[Source records]
★ ★ ★
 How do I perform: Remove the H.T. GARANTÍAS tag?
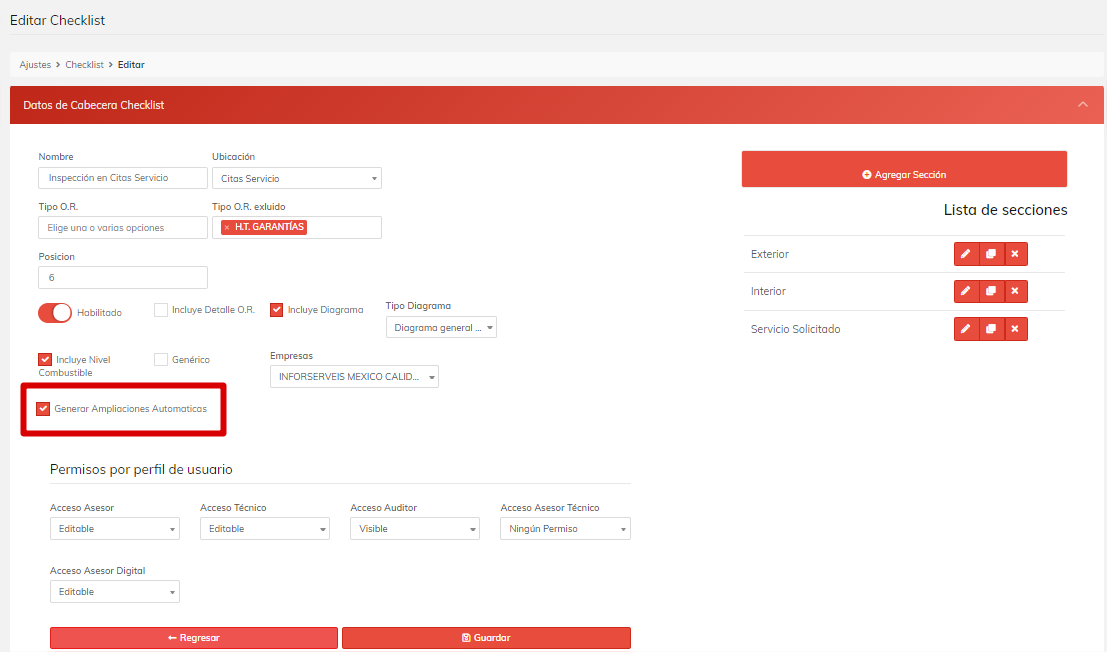(x=227, y=227)
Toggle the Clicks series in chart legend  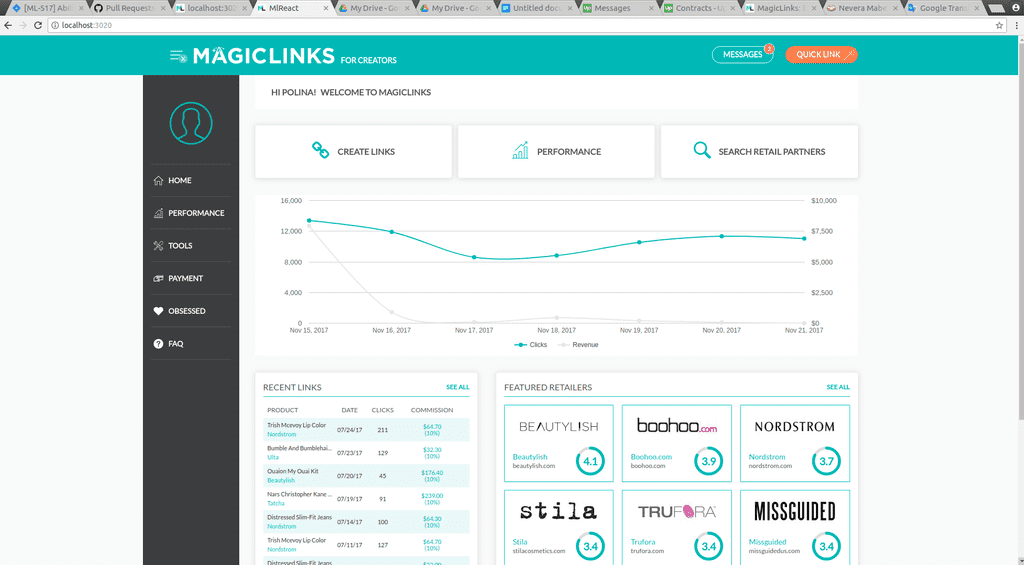531,344
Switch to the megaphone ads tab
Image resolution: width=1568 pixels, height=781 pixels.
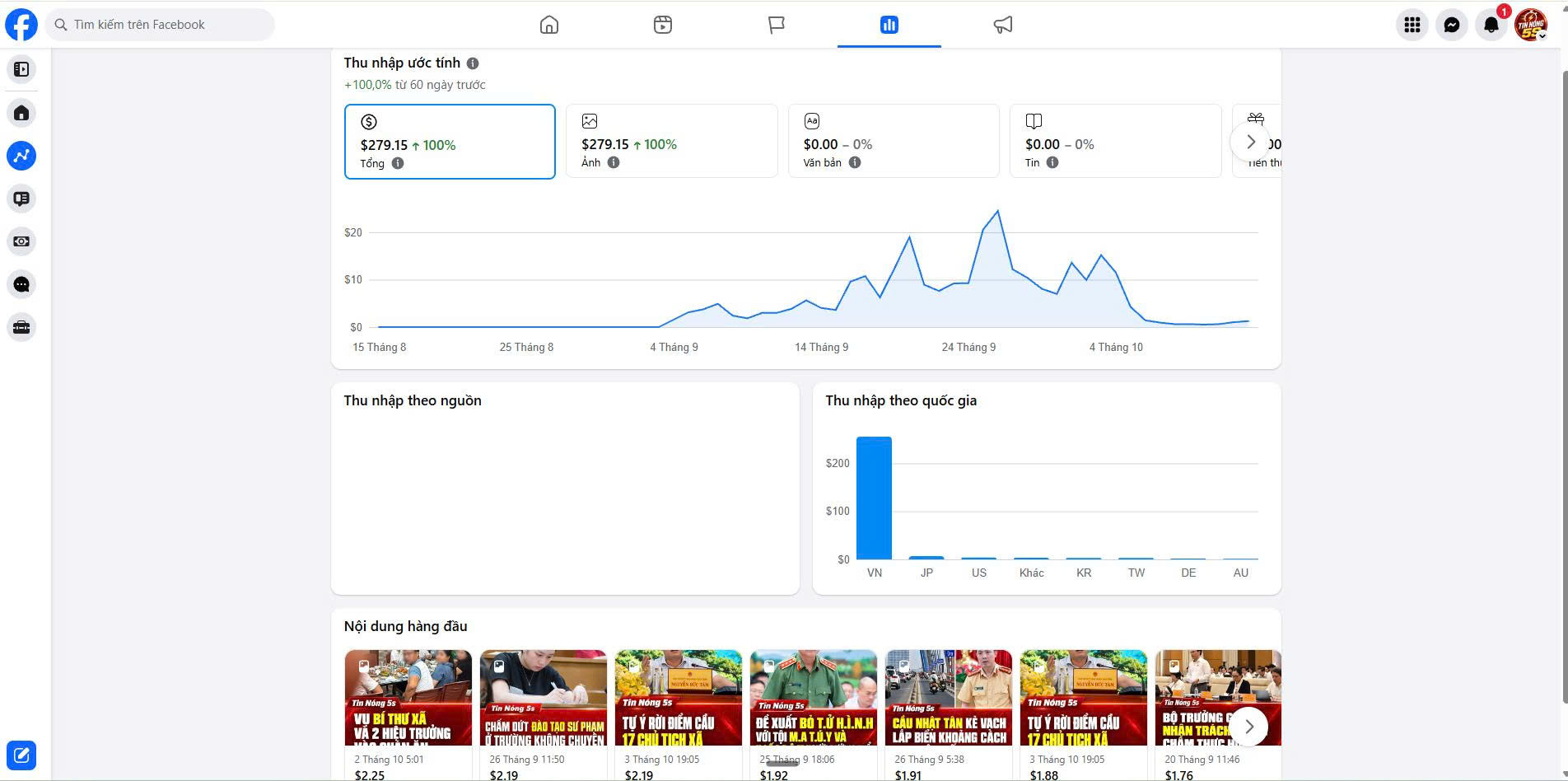coord(1002,25)
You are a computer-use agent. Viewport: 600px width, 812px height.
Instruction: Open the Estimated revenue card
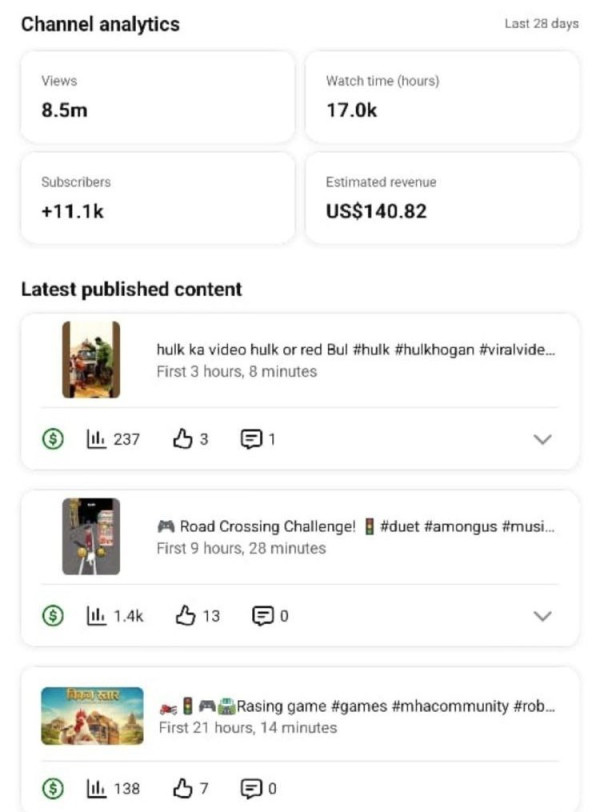441,198
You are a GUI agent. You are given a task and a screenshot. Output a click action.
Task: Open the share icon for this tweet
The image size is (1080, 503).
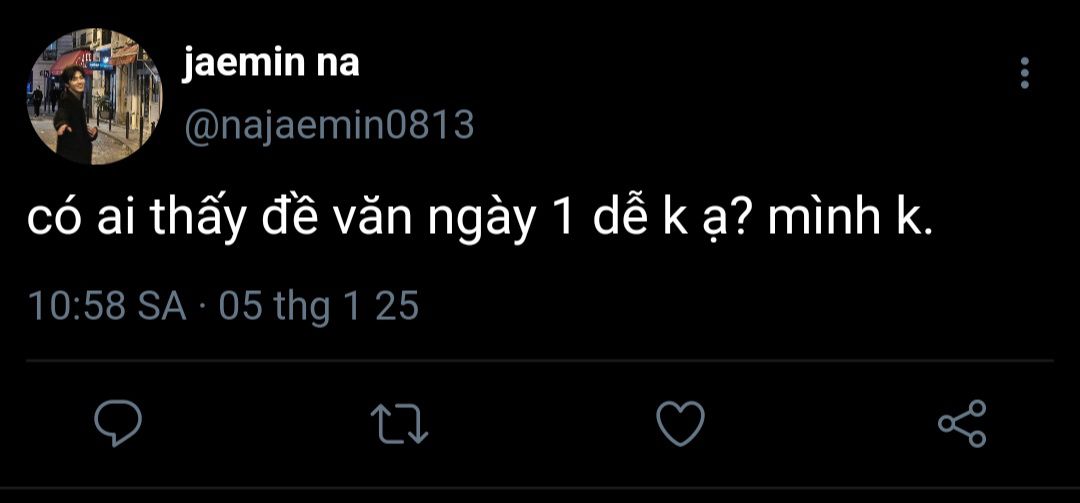pyautogui.click(x=962, y=423)
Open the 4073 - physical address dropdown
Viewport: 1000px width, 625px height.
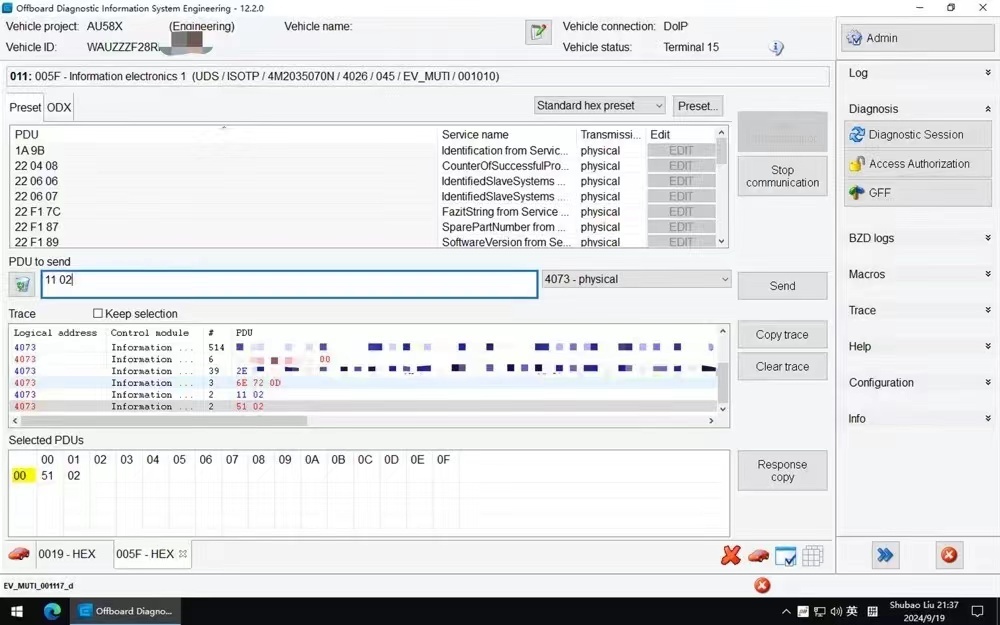click(x=636, y=279)
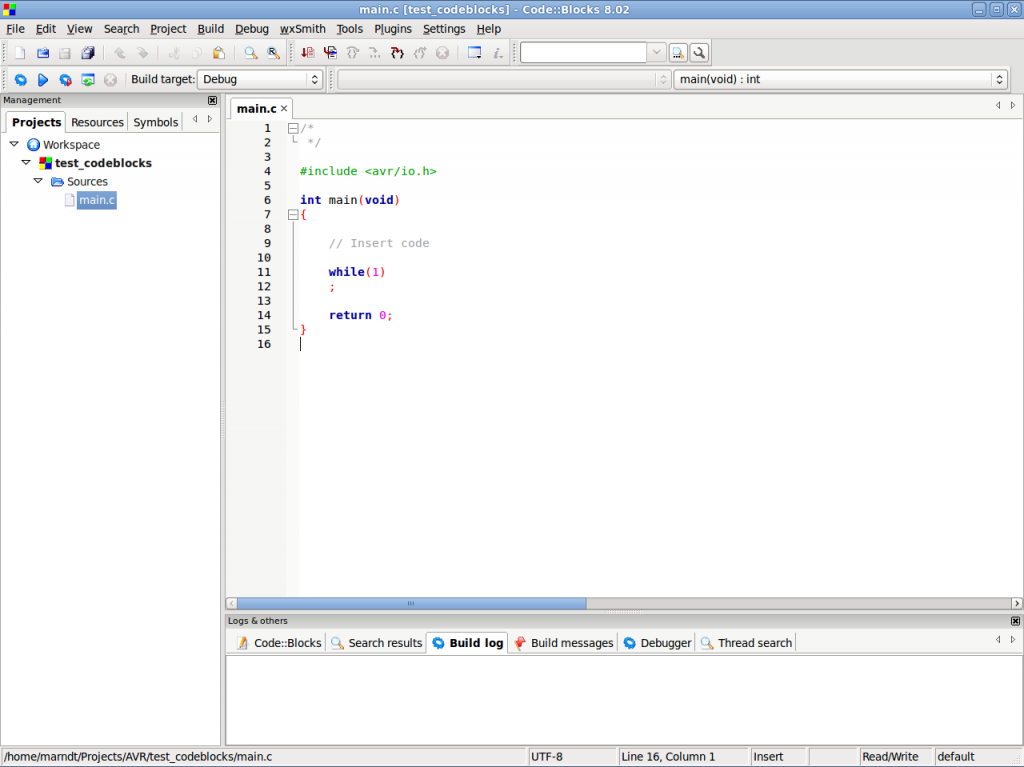Collapse the test_codeblocks project node
Screen dimensions: 1024x767
pos(26,163)
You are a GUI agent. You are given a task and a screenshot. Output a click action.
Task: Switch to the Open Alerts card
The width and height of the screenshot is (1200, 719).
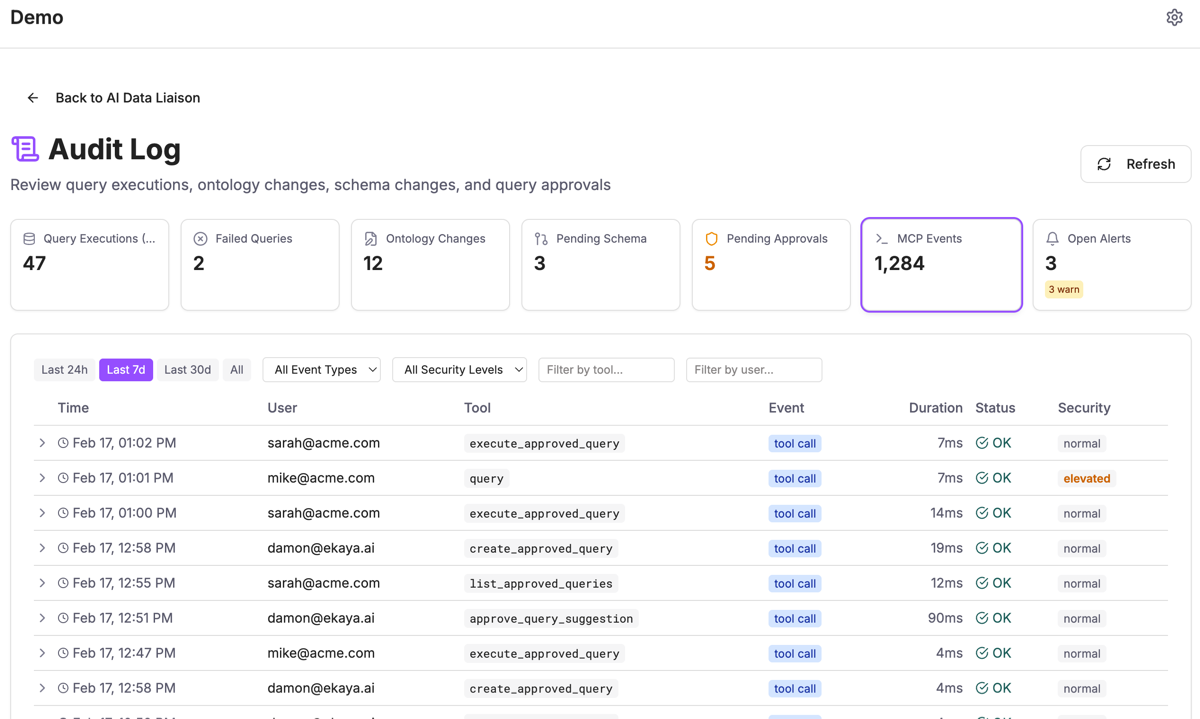[x=1111, y=264]
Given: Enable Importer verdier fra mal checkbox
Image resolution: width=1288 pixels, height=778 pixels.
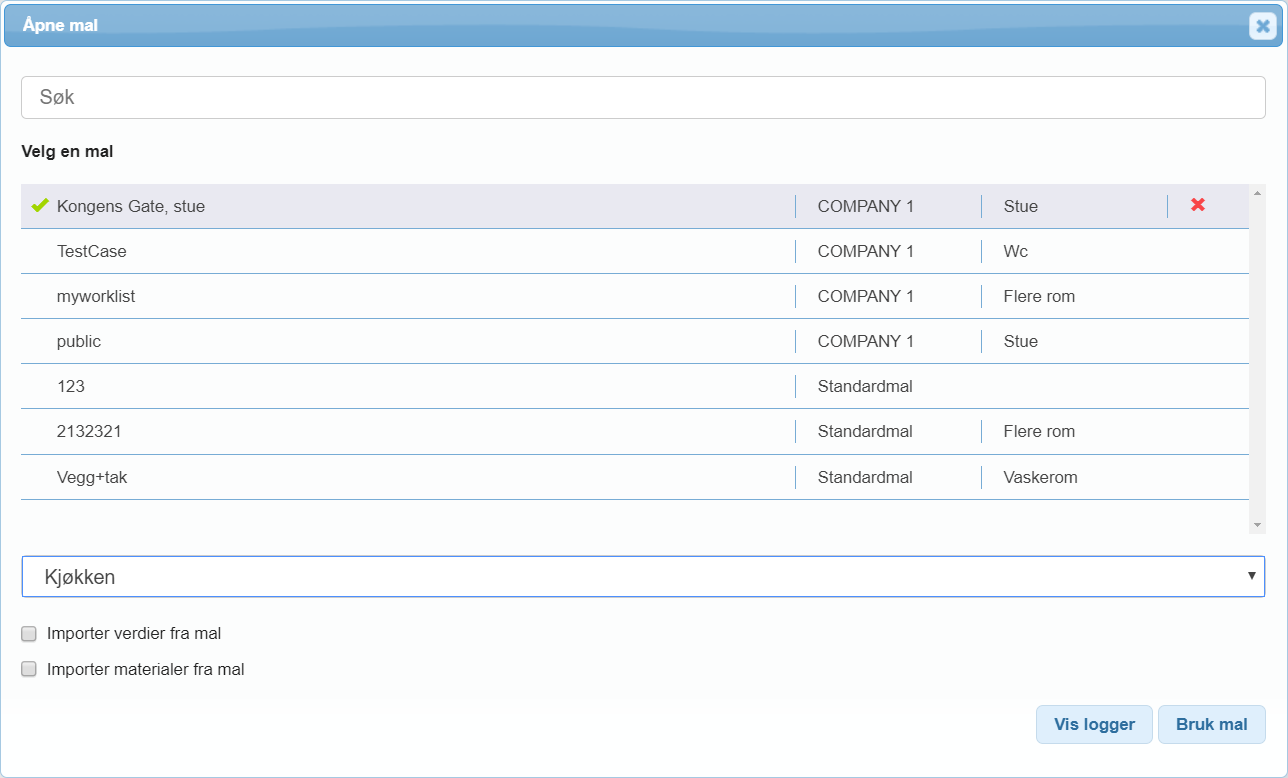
★ ★ ★
TASK ITEM
Scan the records for the string "Switch" and show every line that contains it.

ANSWER SECTION
Switch to the megaphone ads tab
Task: Switch to the Open Alerts card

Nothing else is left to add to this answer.